--- START ---
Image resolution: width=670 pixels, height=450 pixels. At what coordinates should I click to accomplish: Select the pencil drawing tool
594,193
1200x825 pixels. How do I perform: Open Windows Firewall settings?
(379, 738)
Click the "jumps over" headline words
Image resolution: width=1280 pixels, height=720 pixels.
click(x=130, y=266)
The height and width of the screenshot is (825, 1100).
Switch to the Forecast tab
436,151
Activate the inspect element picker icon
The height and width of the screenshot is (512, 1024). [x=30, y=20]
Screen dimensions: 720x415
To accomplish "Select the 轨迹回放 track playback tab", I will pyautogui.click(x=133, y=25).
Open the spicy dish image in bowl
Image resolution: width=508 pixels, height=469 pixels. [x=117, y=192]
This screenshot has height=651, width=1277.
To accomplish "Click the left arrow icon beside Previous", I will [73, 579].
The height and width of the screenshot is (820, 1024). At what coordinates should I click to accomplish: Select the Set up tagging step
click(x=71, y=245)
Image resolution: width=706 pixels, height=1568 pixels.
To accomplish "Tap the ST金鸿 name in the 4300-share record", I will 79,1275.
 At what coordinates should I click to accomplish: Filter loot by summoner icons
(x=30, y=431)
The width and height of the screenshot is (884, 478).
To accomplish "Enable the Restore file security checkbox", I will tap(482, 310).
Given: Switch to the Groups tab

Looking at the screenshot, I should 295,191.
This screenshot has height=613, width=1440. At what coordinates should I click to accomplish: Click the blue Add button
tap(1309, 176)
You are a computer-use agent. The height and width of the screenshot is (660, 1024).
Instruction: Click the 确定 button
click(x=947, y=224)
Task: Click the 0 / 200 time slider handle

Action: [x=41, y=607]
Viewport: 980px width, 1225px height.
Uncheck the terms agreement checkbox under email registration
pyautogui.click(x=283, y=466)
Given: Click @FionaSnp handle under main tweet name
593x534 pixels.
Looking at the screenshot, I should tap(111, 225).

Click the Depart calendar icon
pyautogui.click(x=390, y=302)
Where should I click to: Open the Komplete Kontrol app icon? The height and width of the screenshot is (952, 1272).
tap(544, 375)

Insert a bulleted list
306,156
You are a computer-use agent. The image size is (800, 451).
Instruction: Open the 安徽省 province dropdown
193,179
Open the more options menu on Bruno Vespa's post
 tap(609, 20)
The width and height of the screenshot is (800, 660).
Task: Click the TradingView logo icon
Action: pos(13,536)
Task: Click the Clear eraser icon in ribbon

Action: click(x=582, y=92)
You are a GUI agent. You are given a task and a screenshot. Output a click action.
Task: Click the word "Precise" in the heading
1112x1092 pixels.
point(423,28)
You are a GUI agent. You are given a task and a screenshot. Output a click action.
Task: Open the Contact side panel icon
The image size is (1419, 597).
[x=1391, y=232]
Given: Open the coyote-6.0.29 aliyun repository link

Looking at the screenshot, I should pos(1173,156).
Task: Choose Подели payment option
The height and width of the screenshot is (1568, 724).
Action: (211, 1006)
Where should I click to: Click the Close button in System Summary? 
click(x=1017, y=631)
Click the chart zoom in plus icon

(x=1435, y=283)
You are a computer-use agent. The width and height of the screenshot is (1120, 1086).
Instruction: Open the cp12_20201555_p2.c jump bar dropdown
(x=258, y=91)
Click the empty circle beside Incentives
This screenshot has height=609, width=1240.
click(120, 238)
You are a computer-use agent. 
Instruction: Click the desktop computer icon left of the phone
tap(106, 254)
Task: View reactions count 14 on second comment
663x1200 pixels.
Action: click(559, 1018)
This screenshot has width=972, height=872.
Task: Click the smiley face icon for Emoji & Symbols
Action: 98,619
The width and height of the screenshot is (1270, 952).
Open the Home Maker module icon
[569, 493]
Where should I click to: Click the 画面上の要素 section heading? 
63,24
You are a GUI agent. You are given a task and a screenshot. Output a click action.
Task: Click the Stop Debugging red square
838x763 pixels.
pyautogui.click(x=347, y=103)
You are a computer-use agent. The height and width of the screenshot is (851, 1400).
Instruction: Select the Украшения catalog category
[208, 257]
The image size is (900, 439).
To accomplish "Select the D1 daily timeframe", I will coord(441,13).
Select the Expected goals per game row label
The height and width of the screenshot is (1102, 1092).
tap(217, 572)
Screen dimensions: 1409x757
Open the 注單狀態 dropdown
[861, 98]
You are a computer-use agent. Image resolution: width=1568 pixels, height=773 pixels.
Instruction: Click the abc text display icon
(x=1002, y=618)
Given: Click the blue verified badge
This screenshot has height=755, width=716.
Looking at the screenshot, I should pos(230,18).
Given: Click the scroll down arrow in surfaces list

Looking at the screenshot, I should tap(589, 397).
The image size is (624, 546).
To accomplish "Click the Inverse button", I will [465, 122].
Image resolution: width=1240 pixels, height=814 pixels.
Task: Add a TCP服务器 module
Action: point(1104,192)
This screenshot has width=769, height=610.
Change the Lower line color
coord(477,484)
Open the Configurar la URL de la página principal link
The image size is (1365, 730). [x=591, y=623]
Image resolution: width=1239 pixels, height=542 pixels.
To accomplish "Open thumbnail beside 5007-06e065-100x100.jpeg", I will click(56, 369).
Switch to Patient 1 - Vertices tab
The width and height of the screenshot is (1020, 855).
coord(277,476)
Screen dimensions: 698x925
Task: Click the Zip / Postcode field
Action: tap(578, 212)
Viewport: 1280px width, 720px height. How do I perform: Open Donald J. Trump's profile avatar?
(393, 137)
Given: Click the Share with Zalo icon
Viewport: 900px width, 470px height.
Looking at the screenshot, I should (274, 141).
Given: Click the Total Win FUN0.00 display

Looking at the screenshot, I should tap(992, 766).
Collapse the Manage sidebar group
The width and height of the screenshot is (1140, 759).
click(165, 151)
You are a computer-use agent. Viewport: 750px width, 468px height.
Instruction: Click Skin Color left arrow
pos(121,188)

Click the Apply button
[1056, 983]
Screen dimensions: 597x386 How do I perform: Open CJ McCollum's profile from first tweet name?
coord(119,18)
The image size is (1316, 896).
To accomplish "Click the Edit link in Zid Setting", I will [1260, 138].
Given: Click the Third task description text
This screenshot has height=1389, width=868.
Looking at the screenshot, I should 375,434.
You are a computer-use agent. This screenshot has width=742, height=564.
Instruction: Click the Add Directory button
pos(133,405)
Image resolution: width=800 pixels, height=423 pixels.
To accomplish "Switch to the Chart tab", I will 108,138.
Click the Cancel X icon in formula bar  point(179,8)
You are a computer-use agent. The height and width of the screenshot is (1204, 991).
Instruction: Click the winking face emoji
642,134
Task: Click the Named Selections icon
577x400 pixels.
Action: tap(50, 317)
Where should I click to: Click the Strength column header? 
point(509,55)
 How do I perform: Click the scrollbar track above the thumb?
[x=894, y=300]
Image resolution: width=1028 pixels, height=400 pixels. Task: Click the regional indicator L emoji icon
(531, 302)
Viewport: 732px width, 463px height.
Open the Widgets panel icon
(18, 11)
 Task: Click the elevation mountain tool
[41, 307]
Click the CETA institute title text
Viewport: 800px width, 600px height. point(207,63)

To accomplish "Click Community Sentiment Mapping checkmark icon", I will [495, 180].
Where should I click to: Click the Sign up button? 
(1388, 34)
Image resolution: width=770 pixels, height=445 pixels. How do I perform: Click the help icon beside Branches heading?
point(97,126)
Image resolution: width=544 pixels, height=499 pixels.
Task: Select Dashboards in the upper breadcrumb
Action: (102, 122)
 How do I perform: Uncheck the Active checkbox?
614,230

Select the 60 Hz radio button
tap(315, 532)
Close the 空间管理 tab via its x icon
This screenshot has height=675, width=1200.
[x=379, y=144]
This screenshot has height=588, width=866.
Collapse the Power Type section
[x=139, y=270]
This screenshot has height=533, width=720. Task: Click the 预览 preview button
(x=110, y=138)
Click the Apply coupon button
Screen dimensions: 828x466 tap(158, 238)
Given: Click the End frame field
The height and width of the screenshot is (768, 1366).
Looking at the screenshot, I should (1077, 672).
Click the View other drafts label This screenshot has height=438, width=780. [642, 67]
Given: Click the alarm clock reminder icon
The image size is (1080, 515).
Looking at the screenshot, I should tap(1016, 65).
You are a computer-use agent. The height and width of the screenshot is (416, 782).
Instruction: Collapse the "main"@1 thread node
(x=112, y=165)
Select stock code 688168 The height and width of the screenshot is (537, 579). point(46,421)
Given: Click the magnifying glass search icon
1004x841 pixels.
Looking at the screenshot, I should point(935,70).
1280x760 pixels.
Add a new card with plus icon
--- END ---
▶ **Exercise objective**
In the listing above, find the line with "Click the Depart calendar icon" and the line with "Task: Choose Подели payment option"; output exactly those lines and all lines between them.

▶ **Finished task**
Click the Depart calendar icon
pyautogui.click(x=390, y=302)
Where should I click to: Open the Komplete Kontrol app icon? The height and width of the screenshot is (952, 1272).
tap(544, 375)

Insert a bulleted list
306,156
You are a computer-use agent. The image size is (800, 451).
Instruction: Open the 安徽省 province dropdown
193,179
Open the more options menu on Bruno Vespa's post
 tap(609, 20)
The width and height of the screenshot is (800, 660).
Task: Click the TradingView logo icon
Action: pos(13,536)
Task: Click the Clear eraser icon in ribbon

Action: click(x=582, y=92)
You are a GUI agent. You are given a task and a screenshot. Output a click action.
Task: Click the word "Precise" in the heading
1112x1092 pixels.
point(423,28)
You are a GUI agent. You are given a task and a screenshot. Output a click action.
Task: Open the Contact side panel icon
The image size is (1419, 597).
[x=1391, y=232]
Given: Open the coyote-6.0.29 aliyun repository link

Looking at the screenshot, I should pos(1173,156).
Task: Choose Подели payment option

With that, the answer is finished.